═════ Supplied material ═════

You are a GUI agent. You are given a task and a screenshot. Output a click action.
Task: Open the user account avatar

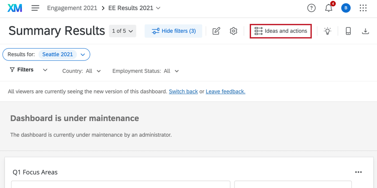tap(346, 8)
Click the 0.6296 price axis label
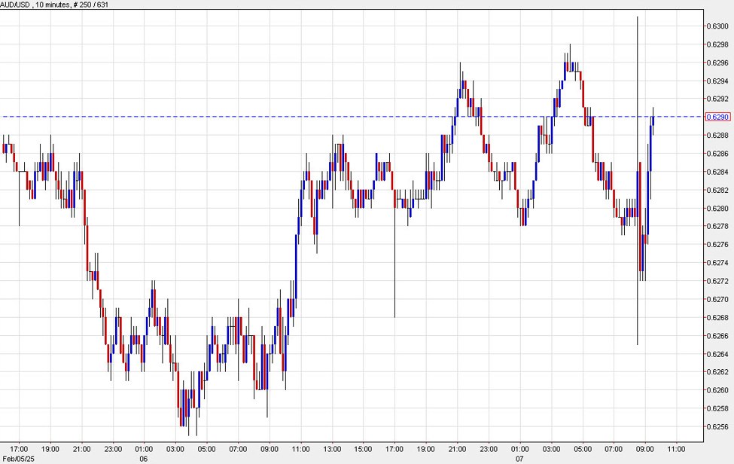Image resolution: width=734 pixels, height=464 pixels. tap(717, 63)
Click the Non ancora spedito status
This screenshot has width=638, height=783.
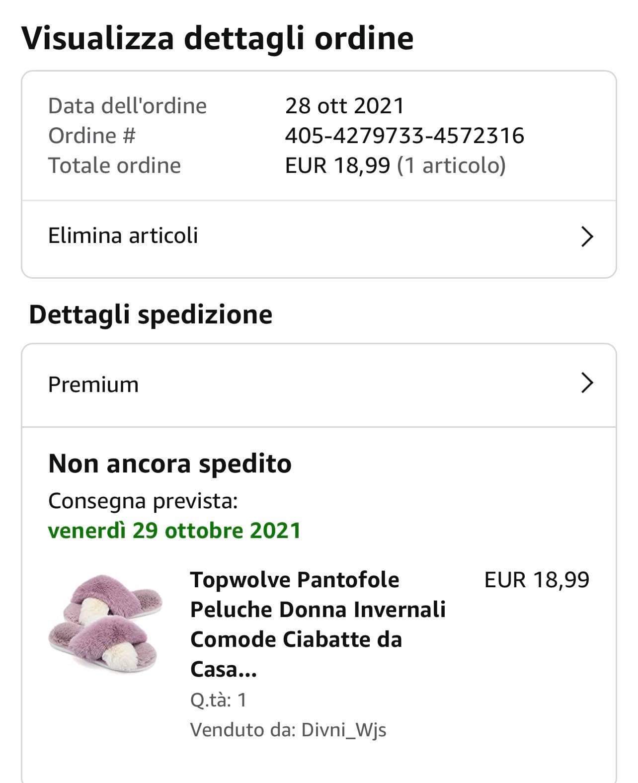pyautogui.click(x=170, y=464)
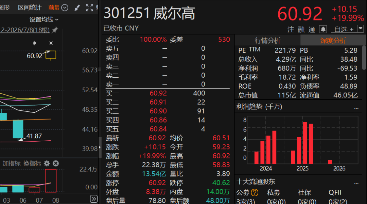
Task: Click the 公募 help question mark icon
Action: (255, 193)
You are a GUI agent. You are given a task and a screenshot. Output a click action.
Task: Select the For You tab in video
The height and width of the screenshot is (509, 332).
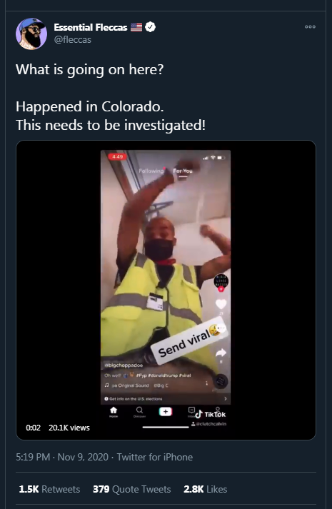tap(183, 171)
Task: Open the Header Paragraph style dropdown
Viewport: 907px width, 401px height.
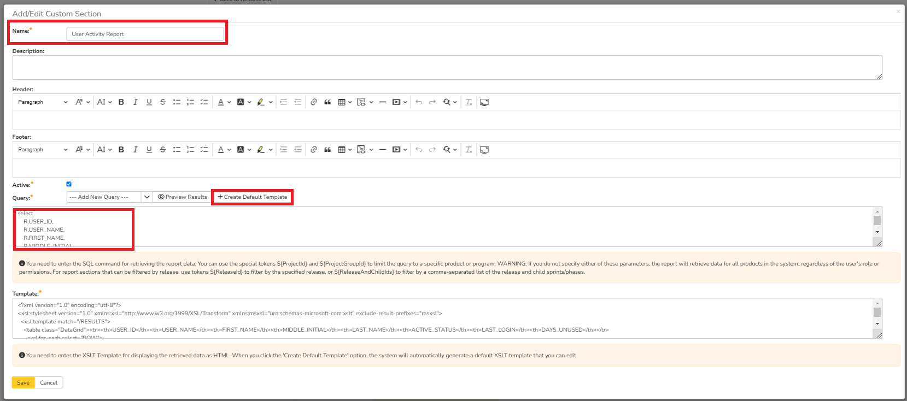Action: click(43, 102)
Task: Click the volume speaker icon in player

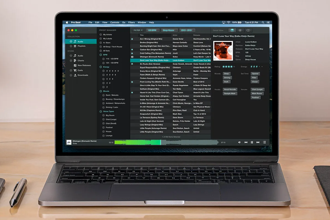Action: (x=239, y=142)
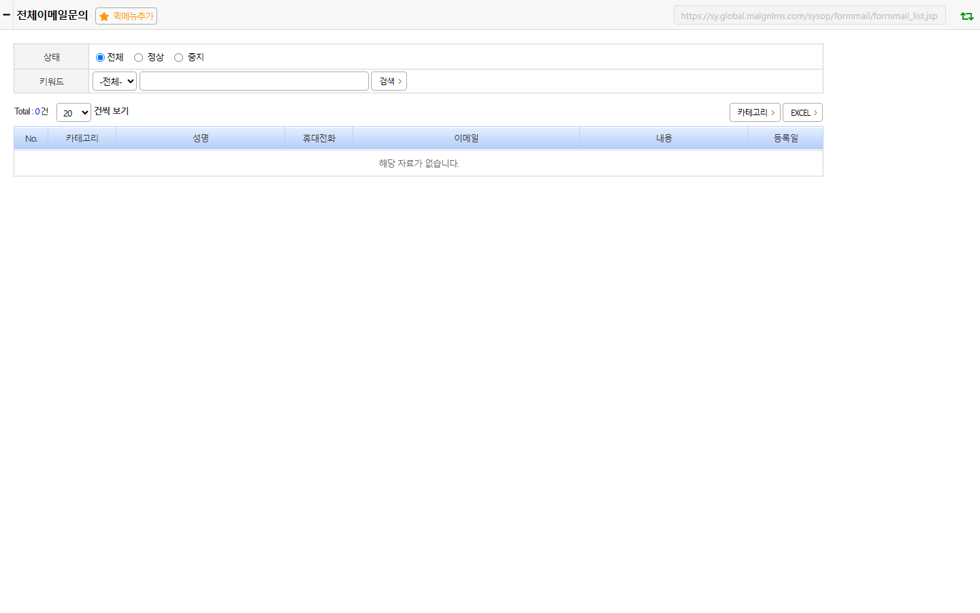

═════

A faithful copy of the entries above is needed, one that contains no images.

Task output:
You are a GUI agent. You are given a task and a screenshot. Output a click action.
Task: Open the user account avatar

tap(346, 8)
Click the 0.6296 price axis label
Image resolution: width=734 pixels, height=464 pixels. tap(717, 63)
Click the Non ancora spedito status
This screenshot has width=638, height=783.
pyautogui.click(x=170, y=464)
Task: Click the 公募 help question mark icon
Action: (255, 193)
You are a GUI agent. You are given a task and a screenshot. Output a click action.
Task: Select the For You tab in video
The height and width of the screenshot is (509, 332).
tap(183, 171)
Task: Open the Header Paragraph style dropdown
Viewport: 907px width, 401px height.
Action: click(43, 102)
Task: Click the volume speaker icon in player

Action: (x=239, y=142)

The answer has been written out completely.